2.3. Zur Feststellung, dass Einsätze von über EUR 10,-- gar nicht möglich gewesen wären, führte die belangte Behörde in ihrer Beweiswürdigung aus, dass sich hinsichtlich dieses Punktes der Beschwerdeführer vornehmlich auf die "Gamble" Funktion berufe und verweist auf die diesbezüglichen rechtlichen Ausführungen, wonach es sich hiebei nicht um ein eigenes Spiel handle, sondern das Walzenspiel mit dem ursprünglichen Einsatz in Form einer mehrstufigen Ausspielung lediglich weitergespielt werde. Mit der Aussage des Beschwerdeführers in der durchgeführten mündlichen Verhandlung, wonach "auch Einsätze in der Größenordnung von EUR 20,-- geleistet" worden seien, setzte sich die belangte Behörde nicht auseinander. Der in der mündlichen Verhandlung als Zeuge einvernommene Mitarbeiter des Finanzamtes, Herr M, sagte aus, dass pro Automat von allen möglichen Spielen nur ein Spiel gespielt worden sei und man nicht geprüft habe, ob bei den anderen Spielen ein höherer Einsatz (als EUR 5,--) möglich gewesen wäre. Die Behörde legte nicht dar, worauf sich ihre Feststellung, dass Einsätze von über EUR 10,-- nicht möglich wären, stützt.

Indem die Beschwerde diese Feststellung bestreitet und sich gegen die dieser behördlichen Annahme zugrunde liegende Beweiswürdigung wendet, zeigt sie einen Verfahrensmangel auf. Tatsächlich erweist sich die Beweiswürdigung der belangten Behörde als unschlüssig (vgl. zur Schlüssigkeit der Beweiswürdigung das hg. Erkenntnis vom 25. Juni 2008, Zl. 2007/02/0288), weil es die belangte Behörde verabsäumt hat, sich mit den Aussagen des Beschwerdeführers und des Zeugen M zu befassen bzw. zu begründen, weshalb sie davon ausgeht, dass an den gegenständlichen Geräten keine Einsätze von über EUR 10,-- möglich gewesen wären.

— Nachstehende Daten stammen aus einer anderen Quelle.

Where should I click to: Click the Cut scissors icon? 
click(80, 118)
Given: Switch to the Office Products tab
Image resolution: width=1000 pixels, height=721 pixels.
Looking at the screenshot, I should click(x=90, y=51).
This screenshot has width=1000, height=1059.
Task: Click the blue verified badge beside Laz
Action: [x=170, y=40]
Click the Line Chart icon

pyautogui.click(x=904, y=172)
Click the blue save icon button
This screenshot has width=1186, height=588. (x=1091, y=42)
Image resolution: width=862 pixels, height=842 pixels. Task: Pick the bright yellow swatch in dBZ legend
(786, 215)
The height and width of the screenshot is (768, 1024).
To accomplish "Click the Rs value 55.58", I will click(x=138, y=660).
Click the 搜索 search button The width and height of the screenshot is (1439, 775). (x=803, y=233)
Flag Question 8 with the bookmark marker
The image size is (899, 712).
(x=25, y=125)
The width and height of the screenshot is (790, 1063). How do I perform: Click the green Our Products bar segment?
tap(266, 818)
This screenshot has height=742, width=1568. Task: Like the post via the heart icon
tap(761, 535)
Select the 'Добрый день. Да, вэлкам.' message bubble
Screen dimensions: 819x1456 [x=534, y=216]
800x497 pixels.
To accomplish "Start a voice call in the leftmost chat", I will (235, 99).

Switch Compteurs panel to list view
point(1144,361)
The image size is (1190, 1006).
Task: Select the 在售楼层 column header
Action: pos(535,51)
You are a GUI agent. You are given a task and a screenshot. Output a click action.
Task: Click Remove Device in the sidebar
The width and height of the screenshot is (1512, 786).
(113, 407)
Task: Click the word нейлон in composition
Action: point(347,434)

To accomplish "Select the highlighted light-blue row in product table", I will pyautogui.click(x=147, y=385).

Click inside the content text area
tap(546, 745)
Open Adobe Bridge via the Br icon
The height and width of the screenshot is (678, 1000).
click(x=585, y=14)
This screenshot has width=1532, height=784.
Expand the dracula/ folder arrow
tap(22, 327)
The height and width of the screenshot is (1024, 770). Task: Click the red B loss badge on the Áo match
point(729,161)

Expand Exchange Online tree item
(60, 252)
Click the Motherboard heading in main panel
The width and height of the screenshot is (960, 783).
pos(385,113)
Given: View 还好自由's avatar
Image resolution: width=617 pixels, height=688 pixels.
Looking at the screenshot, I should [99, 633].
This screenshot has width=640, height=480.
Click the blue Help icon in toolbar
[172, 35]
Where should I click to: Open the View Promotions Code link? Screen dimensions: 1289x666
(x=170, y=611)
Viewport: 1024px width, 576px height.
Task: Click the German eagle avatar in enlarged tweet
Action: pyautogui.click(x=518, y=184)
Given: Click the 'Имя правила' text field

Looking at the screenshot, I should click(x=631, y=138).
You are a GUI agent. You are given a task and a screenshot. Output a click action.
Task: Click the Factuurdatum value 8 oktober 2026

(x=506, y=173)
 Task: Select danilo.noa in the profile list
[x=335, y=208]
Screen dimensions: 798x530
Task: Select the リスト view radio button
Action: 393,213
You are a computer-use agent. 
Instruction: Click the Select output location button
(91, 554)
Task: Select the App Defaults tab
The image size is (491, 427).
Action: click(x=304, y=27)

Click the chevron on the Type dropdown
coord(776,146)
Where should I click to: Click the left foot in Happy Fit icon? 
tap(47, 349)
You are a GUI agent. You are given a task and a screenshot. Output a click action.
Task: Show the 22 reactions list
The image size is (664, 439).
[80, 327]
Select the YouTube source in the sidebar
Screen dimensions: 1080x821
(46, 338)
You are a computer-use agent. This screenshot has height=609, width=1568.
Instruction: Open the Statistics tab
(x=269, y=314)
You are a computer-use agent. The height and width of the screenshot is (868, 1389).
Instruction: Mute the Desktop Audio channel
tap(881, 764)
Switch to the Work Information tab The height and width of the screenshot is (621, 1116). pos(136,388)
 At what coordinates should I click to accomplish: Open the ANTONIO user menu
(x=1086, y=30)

Die belangte Behörde hat demnach Verfahrensvorschriften außer Acht gelassen, bei deren Einhaltung sie zu einem anderen Bescheid hätte kommen können.

Der angefochtene Bescheid war daher wegen Rechtswidrigkeit infolge Verletzung von Verfahrensvorschriften gemäß § 42 Abs. 2 Z 3 lit. c VwGG aufzuheben.

Für das fortgesetzte Verfahren wird angemerkt, dass auch keine Feststellung darüber getroffen wurde, ob Serienspiele im Sinne der angeführten höchstgerichtlichen Judikatur veranlasst werden konnten.

Die Kostenentscheidung gründet sich auf die §§ 47 ff VwGG in Verbindung mit der VwGH-Aufwandersatzverordnung 2008, BGBl. II Nr. 455.